Agarró su machete y se adentró en el bosque. Las ramas húmedas y la poca lluvia constante hacían que todo se sintiera más pesado. Incluso el bosque, que solía tener al menos algo de vida, parecía apagado. ¿Dónde estaban los pájaros, los insectos, los ruidos que normalmente lo acompañaban? El silencio era casi peor que el ruido.
Caminaba con cuidado sobre el suelo fangoso. Al llegar a una de las trampas que había puesto hace días, soltó un gruñido al encontrarla vacía. Otra vez nada. Ni una pluma, ni un mechón de pelo, ni siquiera un maldito conejo despistado.
Sin ganas de quedarse mucho tiempo más ahí, siguió su camino hacia el arroyo. Al menos el agua no lo decepcionaba. El sonido del agua fluyendo le dio algo de alivio antes de que siquiera llegara. Al ver el arroyo, se permitió un pequeño respiro de agradecimiento. No era mucho, pero en este mundo hecho pedazos, encontrar algo limpio y confiable ya era todo un milagro.

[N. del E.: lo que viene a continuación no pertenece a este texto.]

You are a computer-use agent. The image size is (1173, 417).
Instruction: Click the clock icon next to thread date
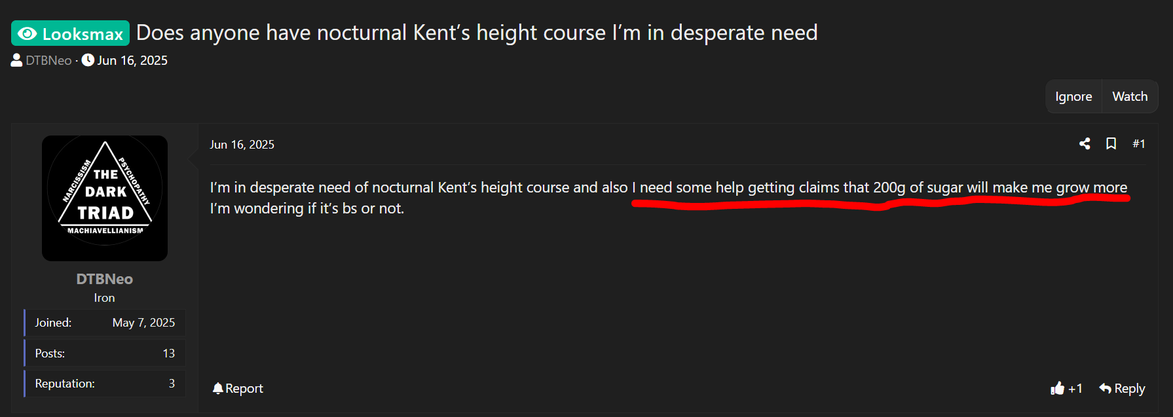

Se arrodilló junto a las rocas, dejando su mochila a un lado y llenó su cantimplora con cuidado. El frío del agua contra sus manos casi lo hizo temblar, pero no era algo malo. Al menos le recordaba que seguía vivo.
Mientras se levantaba para continuar, se detuvo un momento y miró fijamente su reflejo en el agua, su rostro estaba ajado por el cansancio y marcado por cicatrices, tanto visibles como invisibles. Sus ojos castaños, hundidos y apagados. Durante un instante, el mundo pareció detenerse mientras las memorias lo arrastraban, risas lejanas, voces que ya no estaban, días en los que la vida tenía sentido.
Pero la tranquilidad del momento no duró. Un crujido sutil, apenas audible, lo sacó de su ensimismamiento. Su cuerpo se tensó, y su mirada se levantó rápidamente hacia la espesura. Entre los árboles, una figura se tambaleaba hacia él, emergiendo de las sombras como una pesadilla hecha carne.
El errante se movía con torpeza, pero su propósito era claro. Con un gruñido gutural y los brazos extendidos, se lanzó hacia Arzhel con hambre en los ojos vacíos. El corazón de Arzhel latió con fuerza, pero no vaciló. Sus dedos ya apretaban el mango del machete.